I just want to know:
- the basic idea
-and how you draw dot structures of molecules or ions using it

2007-11-27 14:09:35 · 1 answers · asked by MusicLuvr 5 in Science & Mathematics Chemistry

1 answers

A resonance structure is one of two or more structures whose average is needed to describe the actual compound. These are sometimes called canonical structures, because they are gotten from "classical" Lewis theory. In 1860, August Kekule tried to describe benzene as two compounds, 1,3,5-cyclohexatriene and 2,4,6-cyclohexatriene, as shifting back and forth between one another, so that the compound benzene did not behave like either.

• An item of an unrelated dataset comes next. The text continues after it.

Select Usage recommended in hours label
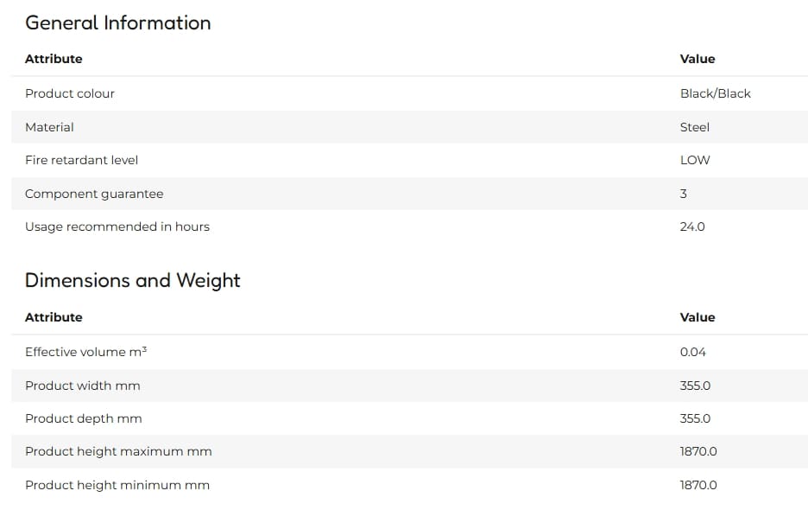[x=117, y=226]
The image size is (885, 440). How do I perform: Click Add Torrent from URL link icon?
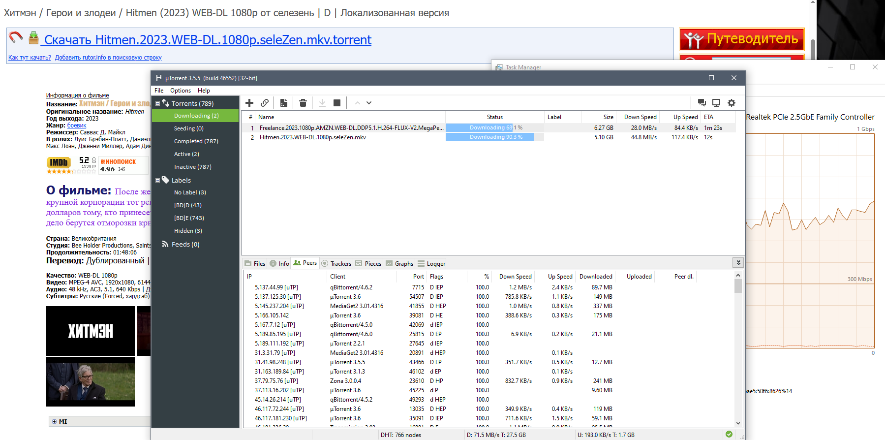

In 1930, Fritz Eistert conceived the idea of "resonance," in which the two compounds did not shift back and forth, but that benzene was one molecule whose structure was "fuzzed" between the two. Nowadays we explain benzene by a molecular orbital theory, in which molecules have stable shells of electrons the same as atoms. So the reason that benzene is as it is is that the atomic orbitals of benzene carbon atoms combine to yield molecular orbitals. Benzene happens to have a "magic" number of electrons, the same as helium, neon, or argon. Resonance today is a useful tool to help understand how things really are, for those of us who do not have the computing power of molecular orbital calculations.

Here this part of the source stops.